Então? Vistes alguma coisa?

Ela apoiou vivamente a mão sobre a boca do companheiro.

Vi, mas este não é o local para falarmos disso. Voltemos para casa! sussurrou ela.

Alguns minutos mais tarde estavam de regresso e Fiora fazia o relato da sua aventura com a paixão que punha sempre que estava emocionada:

Há uma mulher naquela cave, uma mulher acorrentada, sem dúvida, e que serve de brinquedo àqueles miseráveis. É preciso fazer qualquer coisa!

Também acho disse Demétrios mas o quê? Entrar na casa à força? Tu mesma constataste que era impossível. Denunciar sire du Hamel às autoridades? Nós não passamos de estrangeiros: nem sequer nos ouviriam e antes que um inquérito, se o conseguíssemos, se iniciasse, aquela desgraçada desapareceria, sem dúvida. De qualquer maneira, se a história que Chrétiennotte te contou é verdadeira, é uma situação que dura haja algum tempo...

E isso é razão para que se eternize? Tenho de entrar naquela casa, custe o que custar. Senão, como havemos de chegar a du Hamel?

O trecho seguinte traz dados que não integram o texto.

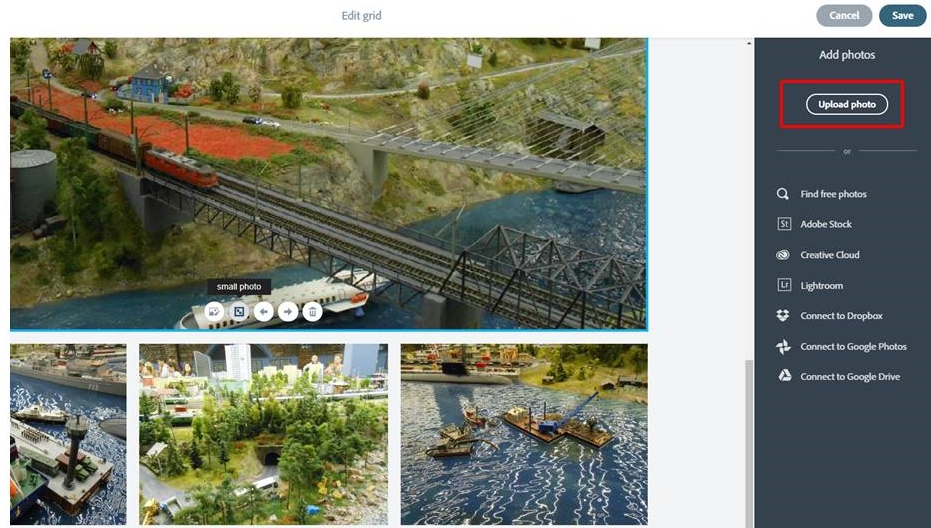Screen dimensions: 931x528
Task: Select the large train bridge photo
Action: (x=328, y=184)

Quando ele chegar, pensaremos nisso...

Temos de pensar antes e prepararmo-nos. Aliás, tenho uma ideia, arriscada, sem dúvida, mas é a nossa única hipótese.

E que ideia é essa?

Explicar-ta-ei. Entretanto, preciso de três objectos.

Que são?

Um vestido de veludo cinzento, cujo modelo fornecerei, uma cabeleira loura... e a chave da casa de du Hamel. Deve ser possível roubá-la a um dos criados quando ele sai à noite para ir ter com as raparigas.

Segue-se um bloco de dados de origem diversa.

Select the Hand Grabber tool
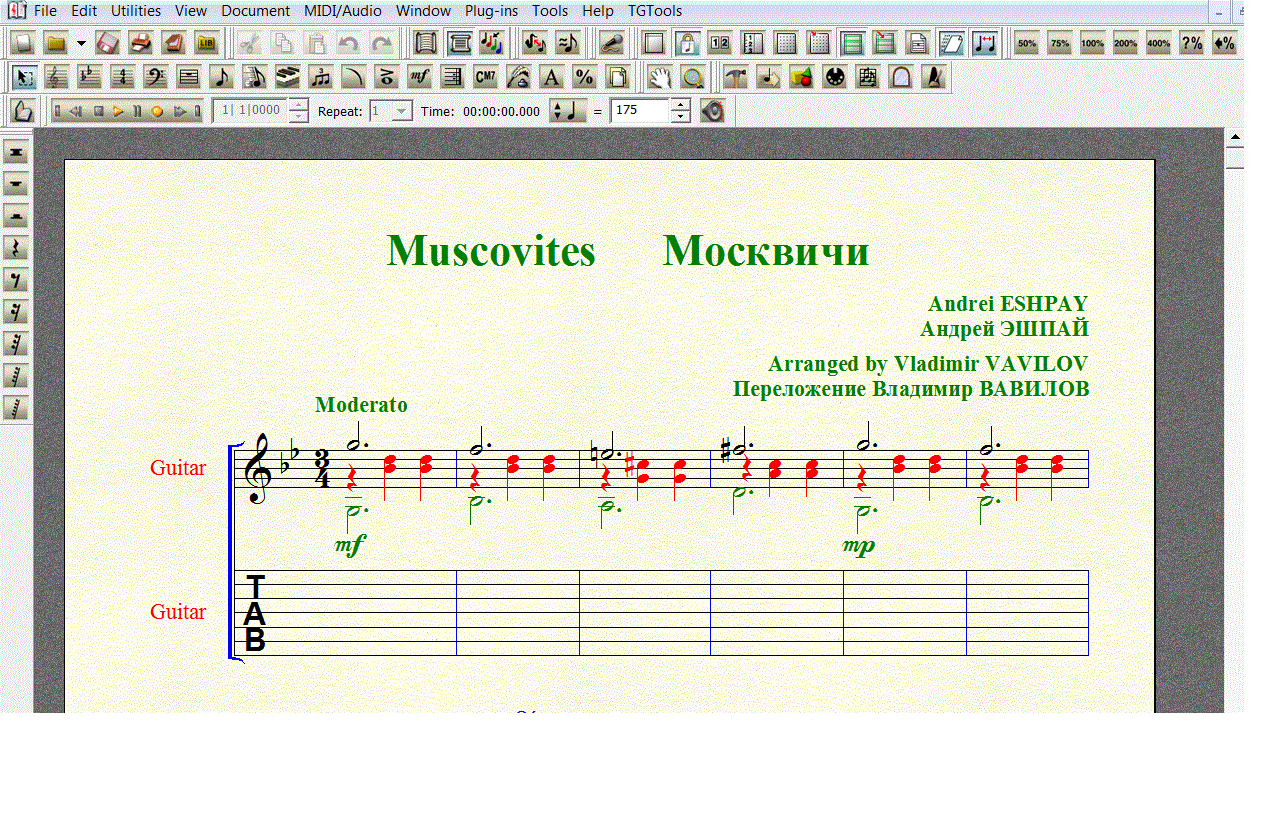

Isso deve ser possível de arranjar aprovou Esteban. Arranjarei essa chave... mas será preciso agir logo que a tenhamos.

Uma hora deve chegar disse Fiora mas talvez, depois, sejamos obrigados a abandonar a cidade...

No dia seguinte, como fora combinado, dame Morel-Sauvegrain apresentou-se em casa da sua jovem locatária para travar conhecimento e saber notícias da sua saúde. Fiel ao seu papel, Fiora recebeu-a com uma solicitude a que não era estranha uma certa curiosidade, porque aquela dama conhecia bem o homem contra o qual Demétrios e ela própria se tinham unido por um laço de sangue.

A antiga ama-de-leite ducal era uma mulher grande, de mais de sessenta anos, mas que conservava uma certa frescura e cujos cabelos prateados faziam lembrar que tinham sido louros. Usava o luto, jamais abandonado por um marido morto há trinta e sete anos, com elegância, mas esse luto era de seda bordada e a sua coifa era de renda preciosa.

Uma simpatia imediata aproximou as duas mulheres. Fiora agradeceu à sua anfitriã as atenções que tivera por ela e dame Symonne deplorou que uma criatura tão jovem estivesse forÇada ao repouso.